The title of the exhibition, Famyly , is taken from a photo Delanghe took of a brick wall on which this word was written in spray paint. The misspelling may make us smile, but it also distorts our reading of this mundane word. This semiotic short circuit, in which a linguistic sign and its meaning become cloudy, evokes an unstable world, in which word and image express both fears and desires, familiar and alienating at the same time.
Photography and loss go hand in hand
The history of photography is a history of ghosts, apparitions and shadows. In front of the lens is often the other side of the mirror: a mysterious world that must be revealed, the dark side of the moon. Our intuition tells us that what is captured on camera – unlike other art forms – must certainly have been there (according to the concept of philosopher Roland Barthes: “ça a été” or “this has been”). But how can we be so sure? Isn't our experience of the world always fleeting and ambiguous?

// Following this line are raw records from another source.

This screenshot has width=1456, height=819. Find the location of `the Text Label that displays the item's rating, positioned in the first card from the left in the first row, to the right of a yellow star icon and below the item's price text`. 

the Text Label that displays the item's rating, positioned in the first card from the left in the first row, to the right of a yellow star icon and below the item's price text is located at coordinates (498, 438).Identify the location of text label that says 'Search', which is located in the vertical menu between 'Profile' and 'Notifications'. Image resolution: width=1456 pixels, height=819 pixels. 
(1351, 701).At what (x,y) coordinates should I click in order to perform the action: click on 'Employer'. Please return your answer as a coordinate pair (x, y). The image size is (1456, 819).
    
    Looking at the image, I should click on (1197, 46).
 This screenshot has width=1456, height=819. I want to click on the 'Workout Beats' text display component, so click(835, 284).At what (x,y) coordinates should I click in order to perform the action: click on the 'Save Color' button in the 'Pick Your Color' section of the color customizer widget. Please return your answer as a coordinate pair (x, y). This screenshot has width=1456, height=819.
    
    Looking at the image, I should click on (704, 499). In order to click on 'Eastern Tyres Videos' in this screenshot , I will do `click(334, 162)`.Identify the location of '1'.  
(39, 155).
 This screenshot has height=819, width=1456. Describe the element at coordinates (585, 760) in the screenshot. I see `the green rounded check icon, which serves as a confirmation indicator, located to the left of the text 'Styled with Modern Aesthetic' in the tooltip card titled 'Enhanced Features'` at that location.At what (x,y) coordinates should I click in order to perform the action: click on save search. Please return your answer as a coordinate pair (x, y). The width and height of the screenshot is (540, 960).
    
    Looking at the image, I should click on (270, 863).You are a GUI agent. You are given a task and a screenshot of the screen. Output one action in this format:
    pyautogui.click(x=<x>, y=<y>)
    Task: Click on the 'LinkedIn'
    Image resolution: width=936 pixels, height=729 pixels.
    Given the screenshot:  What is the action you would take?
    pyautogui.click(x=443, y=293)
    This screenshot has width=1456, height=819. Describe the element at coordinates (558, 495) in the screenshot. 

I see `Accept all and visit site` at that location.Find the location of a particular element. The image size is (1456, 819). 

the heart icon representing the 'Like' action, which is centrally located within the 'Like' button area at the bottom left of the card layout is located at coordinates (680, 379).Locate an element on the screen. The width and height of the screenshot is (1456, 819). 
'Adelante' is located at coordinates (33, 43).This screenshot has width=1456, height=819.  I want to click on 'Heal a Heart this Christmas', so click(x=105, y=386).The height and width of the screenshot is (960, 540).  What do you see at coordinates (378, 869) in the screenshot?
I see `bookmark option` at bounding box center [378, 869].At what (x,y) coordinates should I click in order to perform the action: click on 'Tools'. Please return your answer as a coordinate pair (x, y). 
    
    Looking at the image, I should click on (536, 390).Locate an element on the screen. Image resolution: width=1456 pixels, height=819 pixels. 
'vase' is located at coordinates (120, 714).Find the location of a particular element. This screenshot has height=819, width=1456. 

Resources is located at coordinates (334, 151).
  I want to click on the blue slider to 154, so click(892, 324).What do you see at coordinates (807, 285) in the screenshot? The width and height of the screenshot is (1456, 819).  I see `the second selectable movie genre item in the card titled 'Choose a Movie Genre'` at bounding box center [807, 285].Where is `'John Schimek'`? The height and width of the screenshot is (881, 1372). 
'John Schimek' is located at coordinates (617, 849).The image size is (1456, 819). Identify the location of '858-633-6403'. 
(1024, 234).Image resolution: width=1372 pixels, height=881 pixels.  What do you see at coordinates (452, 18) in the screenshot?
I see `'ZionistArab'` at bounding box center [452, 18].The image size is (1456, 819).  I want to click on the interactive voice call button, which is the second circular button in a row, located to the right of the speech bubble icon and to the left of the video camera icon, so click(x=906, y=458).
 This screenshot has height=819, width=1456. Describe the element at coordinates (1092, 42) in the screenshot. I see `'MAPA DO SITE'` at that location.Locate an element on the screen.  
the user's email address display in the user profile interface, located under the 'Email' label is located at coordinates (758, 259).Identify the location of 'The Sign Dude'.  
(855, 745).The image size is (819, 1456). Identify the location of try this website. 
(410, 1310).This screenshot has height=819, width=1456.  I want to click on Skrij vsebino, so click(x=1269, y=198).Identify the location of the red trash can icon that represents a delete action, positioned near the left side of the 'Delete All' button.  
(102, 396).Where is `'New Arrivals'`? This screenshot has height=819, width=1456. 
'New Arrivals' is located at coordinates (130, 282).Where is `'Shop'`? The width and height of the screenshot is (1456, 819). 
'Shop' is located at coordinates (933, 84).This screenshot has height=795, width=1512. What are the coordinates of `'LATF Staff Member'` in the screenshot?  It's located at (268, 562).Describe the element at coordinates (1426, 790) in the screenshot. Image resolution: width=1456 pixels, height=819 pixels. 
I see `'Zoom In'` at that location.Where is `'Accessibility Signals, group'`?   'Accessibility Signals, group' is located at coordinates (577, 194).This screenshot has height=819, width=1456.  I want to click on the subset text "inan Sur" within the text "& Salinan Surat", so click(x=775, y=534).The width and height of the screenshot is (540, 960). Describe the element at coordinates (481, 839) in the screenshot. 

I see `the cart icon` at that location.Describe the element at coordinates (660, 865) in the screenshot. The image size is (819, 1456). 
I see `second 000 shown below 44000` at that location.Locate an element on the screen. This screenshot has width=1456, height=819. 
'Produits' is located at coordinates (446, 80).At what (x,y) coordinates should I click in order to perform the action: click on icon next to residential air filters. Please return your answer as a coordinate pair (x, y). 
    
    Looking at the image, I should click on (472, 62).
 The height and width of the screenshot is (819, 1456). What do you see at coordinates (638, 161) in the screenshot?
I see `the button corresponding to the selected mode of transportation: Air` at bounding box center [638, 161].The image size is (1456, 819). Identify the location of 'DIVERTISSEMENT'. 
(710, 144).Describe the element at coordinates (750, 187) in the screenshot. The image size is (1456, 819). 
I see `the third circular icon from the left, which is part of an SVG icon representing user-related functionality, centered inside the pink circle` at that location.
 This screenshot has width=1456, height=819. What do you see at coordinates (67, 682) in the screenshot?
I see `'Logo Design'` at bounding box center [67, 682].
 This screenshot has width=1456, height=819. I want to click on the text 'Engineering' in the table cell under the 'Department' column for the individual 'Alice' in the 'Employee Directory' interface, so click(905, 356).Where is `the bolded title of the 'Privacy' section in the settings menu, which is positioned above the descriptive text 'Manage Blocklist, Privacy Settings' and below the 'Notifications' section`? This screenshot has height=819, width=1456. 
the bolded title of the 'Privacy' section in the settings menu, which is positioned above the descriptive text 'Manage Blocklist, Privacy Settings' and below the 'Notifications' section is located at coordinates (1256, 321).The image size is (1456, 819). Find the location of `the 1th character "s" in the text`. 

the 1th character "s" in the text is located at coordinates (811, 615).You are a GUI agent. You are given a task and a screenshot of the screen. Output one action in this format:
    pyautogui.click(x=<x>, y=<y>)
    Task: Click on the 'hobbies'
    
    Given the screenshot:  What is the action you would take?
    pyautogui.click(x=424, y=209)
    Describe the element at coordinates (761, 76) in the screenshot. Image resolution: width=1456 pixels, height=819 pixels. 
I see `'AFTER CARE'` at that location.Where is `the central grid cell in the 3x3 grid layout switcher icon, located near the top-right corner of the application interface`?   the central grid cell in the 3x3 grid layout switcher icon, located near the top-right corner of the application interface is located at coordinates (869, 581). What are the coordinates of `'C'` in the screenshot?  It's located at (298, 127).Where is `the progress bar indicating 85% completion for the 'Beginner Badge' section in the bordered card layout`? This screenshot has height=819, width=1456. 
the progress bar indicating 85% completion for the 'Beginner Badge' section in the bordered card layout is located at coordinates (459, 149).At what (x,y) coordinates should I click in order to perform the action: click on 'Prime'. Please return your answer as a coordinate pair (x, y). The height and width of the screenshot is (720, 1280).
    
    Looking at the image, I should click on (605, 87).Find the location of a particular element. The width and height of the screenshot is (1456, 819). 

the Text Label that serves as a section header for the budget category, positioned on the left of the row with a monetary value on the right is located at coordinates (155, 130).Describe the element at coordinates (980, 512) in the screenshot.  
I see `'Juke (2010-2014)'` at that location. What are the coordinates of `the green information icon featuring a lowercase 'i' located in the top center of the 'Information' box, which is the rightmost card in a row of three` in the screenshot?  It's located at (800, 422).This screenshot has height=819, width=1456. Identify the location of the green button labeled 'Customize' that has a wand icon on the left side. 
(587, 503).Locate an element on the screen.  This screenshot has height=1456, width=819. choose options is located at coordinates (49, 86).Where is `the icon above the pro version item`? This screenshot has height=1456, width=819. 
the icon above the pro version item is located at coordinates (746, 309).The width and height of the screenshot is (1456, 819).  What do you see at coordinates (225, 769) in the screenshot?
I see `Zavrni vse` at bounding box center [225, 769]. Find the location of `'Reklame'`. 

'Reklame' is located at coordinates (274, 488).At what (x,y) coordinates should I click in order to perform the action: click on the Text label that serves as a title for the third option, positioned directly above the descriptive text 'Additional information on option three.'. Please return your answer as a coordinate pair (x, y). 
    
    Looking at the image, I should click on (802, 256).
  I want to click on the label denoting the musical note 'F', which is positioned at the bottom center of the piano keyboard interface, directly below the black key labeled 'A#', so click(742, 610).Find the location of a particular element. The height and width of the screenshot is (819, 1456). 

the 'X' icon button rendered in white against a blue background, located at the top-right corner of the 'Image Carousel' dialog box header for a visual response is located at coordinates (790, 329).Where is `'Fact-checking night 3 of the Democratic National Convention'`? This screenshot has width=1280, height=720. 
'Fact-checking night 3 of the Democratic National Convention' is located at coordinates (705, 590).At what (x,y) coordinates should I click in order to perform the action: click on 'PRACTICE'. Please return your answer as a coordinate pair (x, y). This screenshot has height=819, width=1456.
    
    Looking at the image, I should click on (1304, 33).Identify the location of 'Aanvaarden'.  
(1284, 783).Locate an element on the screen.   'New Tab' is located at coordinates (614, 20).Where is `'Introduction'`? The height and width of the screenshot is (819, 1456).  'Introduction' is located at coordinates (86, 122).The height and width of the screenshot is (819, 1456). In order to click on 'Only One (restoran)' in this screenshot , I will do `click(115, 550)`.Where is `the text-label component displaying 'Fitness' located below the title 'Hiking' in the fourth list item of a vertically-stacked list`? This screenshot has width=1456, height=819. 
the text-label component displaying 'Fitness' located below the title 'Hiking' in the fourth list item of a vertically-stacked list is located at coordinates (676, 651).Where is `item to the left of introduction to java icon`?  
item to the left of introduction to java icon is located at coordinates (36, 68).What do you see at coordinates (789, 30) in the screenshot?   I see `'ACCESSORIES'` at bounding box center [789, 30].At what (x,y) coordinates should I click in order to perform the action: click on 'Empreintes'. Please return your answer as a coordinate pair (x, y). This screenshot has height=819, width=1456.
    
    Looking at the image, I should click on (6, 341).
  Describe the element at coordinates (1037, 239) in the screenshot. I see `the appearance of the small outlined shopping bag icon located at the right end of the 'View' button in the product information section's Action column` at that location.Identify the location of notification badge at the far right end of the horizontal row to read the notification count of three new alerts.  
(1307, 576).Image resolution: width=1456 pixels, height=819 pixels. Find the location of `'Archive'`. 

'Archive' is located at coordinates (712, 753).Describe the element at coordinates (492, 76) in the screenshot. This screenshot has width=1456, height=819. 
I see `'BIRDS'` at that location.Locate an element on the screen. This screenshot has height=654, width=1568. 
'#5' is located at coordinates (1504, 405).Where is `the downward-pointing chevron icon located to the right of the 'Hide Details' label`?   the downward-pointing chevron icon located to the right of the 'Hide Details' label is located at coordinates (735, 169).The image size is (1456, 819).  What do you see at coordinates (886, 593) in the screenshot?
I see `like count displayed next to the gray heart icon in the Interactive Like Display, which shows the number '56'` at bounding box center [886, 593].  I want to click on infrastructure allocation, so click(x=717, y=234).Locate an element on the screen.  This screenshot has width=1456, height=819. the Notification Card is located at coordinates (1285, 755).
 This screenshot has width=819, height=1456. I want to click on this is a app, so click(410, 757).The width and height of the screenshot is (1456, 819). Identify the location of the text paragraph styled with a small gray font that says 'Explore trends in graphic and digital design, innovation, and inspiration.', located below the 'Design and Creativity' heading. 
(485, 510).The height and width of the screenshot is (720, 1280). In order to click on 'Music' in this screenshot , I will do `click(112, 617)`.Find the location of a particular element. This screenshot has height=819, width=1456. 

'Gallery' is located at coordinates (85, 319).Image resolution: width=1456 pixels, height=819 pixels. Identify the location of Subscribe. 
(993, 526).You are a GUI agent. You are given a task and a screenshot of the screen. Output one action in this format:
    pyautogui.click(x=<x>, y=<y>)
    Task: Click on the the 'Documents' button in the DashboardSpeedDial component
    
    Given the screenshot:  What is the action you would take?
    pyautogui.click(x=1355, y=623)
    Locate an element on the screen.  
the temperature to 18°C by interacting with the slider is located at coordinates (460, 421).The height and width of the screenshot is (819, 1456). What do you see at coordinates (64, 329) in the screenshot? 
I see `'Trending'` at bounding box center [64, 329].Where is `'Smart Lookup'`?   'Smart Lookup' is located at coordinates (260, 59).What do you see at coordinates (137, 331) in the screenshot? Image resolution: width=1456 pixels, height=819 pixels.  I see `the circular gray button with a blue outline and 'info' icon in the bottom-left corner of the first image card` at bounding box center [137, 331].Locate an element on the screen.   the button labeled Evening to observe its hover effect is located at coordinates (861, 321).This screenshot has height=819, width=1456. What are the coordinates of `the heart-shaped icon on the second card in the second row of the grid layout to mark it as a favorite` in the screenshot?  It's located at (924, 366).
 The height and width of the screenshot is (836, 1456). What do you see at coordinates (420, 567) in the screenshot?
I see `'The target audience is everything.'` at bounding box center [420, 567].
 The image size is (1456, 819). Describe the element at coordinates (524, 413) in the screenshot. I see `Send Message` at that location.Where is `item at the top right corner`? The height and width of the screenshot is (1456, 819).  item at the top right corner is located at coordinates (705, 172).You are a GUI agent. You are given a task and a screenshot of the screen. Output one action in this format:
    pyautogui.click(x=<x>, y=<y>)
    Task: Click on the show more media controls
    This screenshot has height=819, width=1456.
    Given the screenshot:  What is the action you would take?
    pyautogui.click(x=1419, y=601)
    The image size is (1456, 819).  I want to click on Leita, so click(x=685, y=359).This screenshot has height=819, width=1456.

Photography and loss go hand in hand: the moment may be captured, but it is also irrevocably lost. For decades, deceased relatives were photographed as if they were still alive, dressed in their own homes. These posthumous portraits were cherished by the next of kin and displayed in the living room. Delanghe's images are also sometimes bathed in a nostalgic light, making a longing for homeliness, intimacy and tranquility tangible. The strange or terrifying becomes the known, the familiar.
The Famyly exhibition occupies two halls: several series of photographic work can be seen in the White Hall, and two digital videos in the Tuinzaal. Many of the works are being shown for the first time or have been given a new presentation form. You can visit the exhibition for free, but booking a time slot is mandatory.